Two hypotheses can explain the declining probability of gaining employment as an unemployment spell wears on: heterogeneity of the unemployed versus duration dependence. The nonparametric tests developed in the literature for testing duration dependence would not account for the fact that an unemployment spell can terminate in other ways than employment. The nonparametric tests developed in this paper extend, under certain conditions, those tests to competing risks. In a recent paper, published in Applied Stochastic Models in Business and Industry, the authors illustrate their test using US unemployment data in which we find little consistent evidence for duration dependence.

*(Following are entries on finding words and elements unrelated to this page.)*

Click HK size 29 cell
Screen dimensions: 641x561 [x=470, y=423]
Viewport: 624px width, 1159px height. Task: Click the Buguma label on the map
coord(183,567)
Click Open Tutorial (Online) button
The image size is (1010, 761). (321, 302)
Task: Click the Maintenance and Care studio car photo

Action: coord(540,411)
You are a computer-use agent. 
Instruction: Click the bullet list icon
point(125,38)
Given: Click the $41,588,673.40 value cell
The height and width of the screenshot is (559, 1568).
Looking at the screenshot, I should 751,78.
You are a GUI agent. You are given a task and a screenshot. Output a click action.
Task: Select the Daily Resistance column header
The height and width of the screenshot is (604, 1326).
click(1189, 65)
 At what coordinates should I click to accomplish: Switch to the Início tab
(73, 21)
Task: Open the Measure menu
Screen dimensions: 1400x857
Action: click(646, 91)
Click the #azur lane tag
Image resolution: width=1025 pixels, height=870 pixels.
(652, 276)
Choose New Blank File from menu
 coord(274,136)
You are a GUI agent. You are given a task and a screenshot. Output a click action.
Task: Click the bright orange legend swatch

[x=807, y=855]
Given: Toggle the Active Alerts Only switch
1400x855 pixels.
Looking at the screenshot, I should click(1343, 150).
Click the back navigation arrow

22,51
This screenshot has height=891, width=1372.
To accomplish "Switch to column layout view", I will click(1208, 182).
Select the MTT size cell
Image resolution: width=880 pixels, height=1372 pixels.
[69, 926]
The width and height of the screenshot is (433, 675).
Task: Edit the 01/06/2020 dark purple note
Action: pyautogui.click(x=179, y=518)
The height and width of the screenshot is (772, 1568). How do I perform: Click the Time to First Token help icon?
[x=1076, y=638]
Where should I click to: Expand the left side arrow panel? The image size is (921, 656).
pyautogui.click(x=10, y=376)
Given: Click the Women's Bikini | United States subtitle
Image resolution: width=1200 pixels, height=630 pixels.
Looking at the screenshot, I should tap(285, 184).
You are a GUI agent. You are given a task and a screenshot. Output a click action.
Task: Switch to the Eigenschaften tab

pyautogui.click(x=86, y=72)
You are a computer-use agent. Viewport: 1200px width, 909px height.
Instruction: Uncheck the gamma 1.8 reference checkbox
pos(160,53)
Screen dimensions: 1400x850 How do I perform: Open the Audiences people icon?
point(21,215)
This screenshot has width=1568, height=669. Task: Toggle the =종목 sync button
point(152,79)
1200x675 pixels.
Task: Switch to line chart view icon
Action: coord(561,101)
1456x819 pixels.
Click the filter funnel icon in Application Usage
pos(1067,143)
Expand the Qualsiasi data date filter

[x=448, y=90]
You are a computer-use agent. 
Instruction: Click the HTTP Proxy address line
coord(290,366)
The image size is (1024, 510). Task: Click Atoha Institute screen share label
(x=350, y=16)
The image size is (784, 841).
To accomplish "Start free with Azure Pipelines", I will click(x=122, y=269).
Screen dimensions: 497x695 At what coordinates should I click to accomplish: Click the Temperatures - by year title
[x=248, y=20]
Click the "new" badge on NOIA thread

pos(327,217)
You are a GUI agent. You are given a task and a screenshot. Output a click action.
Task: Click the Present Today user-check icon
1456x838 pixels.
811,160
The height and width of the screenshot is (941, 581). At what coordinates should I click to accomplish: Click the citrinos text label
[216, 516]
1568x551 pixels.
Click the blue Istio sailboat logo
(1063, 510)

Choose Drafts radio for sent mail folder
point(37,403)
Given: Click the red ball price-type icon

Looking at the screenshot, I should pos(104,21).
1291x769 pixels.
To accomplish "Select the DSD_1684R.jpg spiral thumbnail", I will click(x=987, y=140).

The full paper is available below:

Heterogeneity versus duration dependence with competing risks: an application to the labor market

Richard Robb, Halina Frydman and Andrew Robertson

Applied Stochastic Models in Business and Industry, Volume 33, Issue 5, September/October 2017, pages 465-475

thumbnail image: Heterogeneity versus duration dependence with competing risks

In March 2013, 629 people entered the U.S. Current Population Survey as unemployed. In each of the following 3 months, the proportion of unemployed individuals who found jobs declined: 18.8% in April, 17.0% in May, and 7.7% in June. There are two explanations for why the probability of finding a job goes down as an unemployment spell persists: (i) heterogeneity (the surviving population contains the least-employable individuals) or (ii) duration dependence (each individual’s chance of employment decreases over time, e.g., as skills deteriorate or stigma builds). This paper develops a very simple nonparametric test to detect duration dependence in discrete data. The test accounts for competing risks—besides finding employment, some individuals drop out of the labor force or go missing from the survey. This test can be applied to a wide variety of problems where an event becomes less likely over time, such as epidemiology (does the incidence of a particular disease decrease with age because individuals in the surviving population inherited a genetic resistance to that disease or because they have developed stronger immune systems over time?) and insurance (do drivers become less likely to file their first insurance claims as time passes because those who remain are naturally cautious or because they have grown skilled with practice?).